Exercise material
########

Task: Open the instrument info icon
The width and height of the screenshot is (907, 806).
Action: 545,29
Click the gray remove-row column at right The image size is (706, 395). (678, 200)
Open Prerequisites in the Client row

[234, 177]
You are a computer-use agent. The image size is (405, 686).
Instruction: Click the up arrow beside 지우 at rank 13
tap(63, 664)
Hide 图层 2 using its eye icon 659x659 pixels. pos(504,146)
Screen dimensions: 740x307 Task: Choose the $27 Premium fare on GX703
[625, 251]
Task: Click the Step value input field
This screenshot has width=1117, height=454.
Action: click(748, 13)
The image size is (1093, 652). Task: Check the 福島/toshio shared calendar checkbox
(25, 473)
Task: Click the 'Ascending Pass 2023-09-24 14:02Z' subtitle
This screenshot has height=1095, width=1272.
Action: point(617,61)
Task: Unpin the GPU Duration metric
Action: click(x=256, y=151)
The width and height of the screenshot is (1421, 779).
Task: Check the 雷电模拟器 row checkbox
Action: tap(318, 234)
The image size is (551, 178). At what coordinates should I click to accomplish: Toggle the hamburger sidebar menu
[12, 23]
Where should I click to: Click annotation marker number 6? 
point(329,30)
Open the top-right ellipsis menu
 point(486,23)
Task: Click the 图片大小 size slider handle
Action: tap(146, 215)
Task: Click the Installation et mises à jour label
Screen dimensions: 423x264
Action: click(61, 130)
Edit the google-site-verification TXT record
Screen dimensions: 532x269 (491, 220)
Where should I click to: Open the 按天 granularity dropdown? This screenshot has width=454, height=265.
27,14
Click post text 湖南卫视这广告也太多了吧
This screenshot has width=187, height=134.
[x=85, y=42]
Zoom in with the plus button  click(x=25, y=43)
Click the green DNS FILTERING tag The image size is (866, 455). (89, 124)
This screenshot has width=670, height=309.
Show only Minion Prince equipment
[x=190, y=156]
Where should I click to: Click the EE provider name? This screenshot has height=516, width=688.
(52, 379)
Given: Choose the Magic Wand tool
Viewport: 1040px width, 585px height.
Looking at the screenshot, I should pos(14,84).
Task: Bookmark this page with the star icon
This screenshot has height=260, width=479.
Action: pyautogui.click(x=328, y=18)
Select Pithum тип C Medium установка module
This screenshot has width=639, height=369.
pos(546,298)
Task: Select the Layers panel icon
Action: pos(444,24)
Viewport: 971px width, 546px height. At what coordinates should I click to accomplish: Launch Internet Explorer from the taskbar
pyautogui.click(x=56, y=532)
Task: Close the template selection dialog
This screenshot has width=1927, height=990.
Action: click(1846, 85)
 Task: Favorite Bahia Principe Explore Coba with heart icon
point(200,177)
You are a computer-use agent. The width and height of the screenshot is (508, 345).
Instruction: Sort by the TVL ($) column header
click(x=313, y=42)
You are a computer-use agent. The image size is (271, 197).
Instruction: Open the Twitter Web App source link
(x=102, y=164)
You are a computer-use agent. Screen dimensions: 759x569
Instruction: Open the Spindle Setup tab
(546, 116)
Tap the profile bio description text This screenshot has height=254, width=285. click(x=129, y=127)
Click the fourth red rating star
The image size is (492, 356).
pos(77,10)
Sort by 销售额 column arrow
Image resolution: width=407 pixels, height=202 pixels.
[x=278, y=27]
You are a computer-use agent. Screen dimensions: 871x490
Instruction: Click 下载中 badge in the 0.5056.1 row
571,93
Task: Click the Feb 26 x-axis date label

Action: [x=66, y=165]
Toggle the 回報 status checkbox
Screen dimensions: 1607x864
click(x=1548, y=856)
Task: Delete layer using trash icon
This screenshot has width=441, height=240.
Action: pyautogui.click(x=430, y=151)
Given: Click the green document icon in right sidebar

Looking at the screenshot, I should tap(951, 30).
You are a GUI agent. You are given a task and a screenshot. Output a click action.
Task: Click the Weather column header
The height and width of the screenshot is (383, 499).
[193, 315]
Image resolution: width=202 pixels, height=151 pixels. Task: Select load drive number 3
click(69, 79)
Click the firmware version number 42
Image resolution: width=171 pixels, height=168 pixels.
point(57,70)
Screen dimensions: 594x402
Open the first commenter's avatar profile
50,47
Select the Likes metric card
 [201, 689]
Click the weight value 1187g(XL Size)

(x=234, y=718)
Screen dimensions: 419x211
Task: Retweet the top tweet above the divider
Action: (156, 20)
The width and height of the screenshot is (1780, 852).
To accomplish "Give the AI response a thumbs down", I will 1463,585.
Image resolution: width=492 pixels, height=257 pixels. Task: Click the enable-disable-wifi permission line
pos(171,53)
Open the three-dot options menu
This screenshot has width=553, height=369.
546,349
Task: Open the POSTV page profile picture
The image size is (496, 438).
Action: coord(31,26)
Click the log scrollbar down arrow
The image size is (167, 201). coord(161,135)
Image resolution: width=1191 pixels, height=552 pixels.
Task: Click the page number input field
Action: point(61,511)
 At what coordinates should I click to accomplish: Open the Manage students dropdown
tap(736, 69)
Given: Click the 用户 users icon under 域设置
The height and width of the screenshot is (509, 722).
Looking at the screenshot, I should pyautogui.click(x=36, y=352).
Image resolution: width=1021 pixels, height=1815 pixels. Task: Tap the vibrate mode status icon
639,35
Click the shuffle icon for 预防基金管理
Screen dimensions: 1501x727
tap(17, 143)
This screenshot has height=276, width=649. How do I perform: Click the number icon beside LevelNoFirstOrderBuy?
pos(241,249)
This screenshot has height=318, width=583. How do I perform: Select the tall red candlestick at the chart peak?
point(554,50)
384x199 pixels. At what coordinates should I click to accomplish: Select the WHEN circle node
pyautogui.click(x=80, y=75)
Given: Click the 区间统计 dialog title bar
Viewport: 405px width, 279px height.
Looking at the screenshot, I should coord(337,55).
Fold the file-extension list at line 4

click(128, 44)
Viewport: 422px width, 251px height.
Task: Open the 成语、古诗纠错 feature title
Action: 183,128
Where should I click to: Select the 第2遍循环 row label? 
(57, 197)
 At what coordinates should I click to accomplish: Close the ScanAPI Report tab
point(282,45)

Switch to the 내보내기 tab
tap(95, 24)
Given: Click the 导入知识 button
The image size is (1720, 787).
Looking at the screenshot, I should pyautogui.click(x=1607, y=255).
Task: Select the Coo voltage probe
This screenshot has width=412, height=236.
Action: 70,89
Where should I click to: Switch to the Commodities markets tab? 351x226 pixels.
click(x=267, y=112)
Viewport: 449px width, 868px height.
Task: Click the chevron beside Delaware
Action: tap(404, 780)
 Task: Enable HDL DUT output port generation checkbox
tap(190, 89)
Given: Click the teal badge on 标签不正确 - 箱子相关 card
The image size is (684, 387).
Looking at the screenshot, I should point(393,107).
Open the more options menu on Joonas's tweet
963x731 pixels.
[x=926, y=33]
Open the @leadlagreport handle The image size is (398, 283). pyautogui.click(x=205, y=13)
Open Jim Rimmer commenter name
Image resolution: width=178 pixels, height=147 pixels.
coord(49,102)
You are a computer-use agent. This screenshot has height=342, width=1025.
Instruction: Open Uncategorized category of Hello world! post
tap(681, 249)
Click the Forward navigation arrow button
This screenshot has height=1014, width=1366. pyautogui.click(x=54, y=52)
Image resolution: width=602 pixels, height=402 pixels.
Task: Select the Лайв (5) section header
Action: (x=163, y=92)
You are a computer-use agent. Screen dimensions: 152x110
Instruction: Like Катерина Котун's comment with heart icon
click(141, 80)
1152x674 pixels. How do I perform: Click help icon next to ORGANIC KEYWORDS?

########

Work to be completed
In the entries, some lines may contain the word "star". Give how many do, as a number by itself.

Exercise output
2